[Saved data entries]
=====

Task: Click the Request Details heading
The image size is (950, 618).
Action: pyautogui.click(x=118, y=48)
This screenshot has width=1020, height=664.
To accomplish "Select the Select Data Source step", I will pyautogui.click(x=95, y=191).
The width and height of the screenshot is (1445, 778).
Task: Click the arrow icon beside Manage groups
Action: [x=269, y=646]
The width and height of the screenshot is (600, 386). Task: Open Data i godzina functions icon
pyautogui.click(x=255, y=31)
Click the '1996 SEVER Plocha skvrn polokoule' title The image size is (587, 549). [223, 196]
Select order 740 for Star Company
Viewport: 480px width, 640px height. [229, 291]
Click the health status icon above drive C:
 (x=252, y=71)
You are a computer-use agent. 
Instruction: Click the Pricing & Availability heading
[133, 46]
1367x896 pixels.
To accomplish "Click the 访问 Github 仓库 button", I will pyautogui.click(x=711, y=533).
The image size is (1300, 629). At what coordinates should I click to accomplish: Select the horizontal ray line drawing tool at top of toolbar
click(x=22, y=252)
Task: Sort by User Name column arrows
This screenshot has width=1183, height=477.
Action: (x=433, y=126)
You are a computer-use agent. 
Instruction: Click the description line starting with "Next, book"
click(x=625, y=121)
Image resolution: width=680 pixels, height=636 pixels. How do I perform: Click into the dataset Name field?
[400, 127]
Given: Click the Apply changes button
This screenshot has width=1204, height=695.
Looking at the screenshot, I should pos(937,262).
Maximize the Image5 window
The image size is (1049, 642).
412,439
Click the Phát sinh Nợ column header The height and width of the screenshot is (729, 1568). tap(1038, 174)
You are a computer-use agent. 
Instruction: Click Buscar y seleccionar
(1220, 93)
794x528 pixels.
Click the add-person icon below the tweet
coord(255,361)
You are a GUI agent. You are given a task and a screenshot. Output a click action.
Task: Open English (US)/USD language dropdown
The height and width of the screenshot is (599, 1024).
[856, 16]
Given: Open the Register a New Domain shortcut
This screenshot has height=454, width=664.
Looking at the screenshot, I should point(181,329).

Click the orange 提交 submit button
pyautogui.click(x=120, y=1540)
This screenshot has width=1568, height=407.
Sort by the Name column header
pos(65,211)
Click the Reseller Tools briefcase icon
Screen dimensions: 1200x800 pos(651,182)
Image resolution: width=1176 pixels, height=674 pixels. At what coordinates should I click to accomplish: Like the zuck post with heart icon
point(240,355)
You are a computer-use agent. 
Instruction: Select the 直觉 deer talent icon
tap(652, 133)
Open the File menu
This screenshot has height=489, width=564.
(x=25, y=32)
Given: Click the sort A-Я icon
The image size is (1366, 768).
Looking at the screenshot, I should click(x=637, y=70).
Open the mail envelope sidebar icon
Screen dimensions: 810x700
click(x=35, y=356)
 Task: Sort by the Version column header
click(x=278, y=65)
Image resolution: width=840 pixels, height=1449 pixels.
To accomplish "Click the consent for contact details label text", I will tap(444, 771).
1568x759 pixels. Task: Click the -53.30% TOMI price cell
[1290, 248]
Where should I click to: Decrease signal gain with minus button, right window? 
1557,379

=====

§ Requirement
The lines from the one with "The image size is (1049, 642)." through the final line of the data are to be reproduced exactly, both included, with no other lines.

§ Response
The image size is (1049, 642).
412,439
Click the Phát sinh Nợ column header The height and width of the screenshot is (729, 1568). tap(1038, 174)
You are a computer-use agent. 
Instruction: Click Buscar y seleccionar
(1220, 93)
794x528 pixels.
Click the add-person icon below the tweet
coord(255,361)
You are a GUI agent. You are given a task and a screenshot. Output a click action.
Task: Open English (US)/USD language dropdown
The height and width of the screenshot is (599, 1024).
[856, 16]
Given: Open the Register a New Domain shortcut
This screenshot has height=454, width=664.
Looking at the screenshot, I should point(181,329).

Click the orange 提交 submit button
pyautogui.click(x=120, y=1540)
This screenshot has width=1568, height=407.
Sort by the Name column header
pos(65,211)
Click the Reseller Tools briefcase icon
Screen dimensions: 1200x800 pos(651,182)
Image resolution: width=1176 pixels, height=674 pixels. At what coordinates should I click to accomplish: Like the zuck post with heart icon
point(240,355)
You are a computer-use agent. 
Instruction: Select the 直觉 deer talent icon
tap(652, 133)
Open the File menu
This screenshot has height=489, width=564.
(x=25, y=32)
Given: Click the sort A-Я icon
The image size is (1366, 768).
Looking at the screenshot, I should click(x=637, y=70).
Open the mail envelope sidebar icon
Screen dimensions: 810x700
click(x=35, y=356)
 Task: Sort by the Version column header
click(x=278, y=65)
Image resolution: width=840 pixels, height=1449 pixels.
To accomplish "Click the consent for contact details label text", I will tap(444, 771).
1568x759 pixels. Task: Click the -53.30% TOMI price cell
[1290, 248]
Where should I click to: Decrease signal gain with minus button, right window? 
1557,379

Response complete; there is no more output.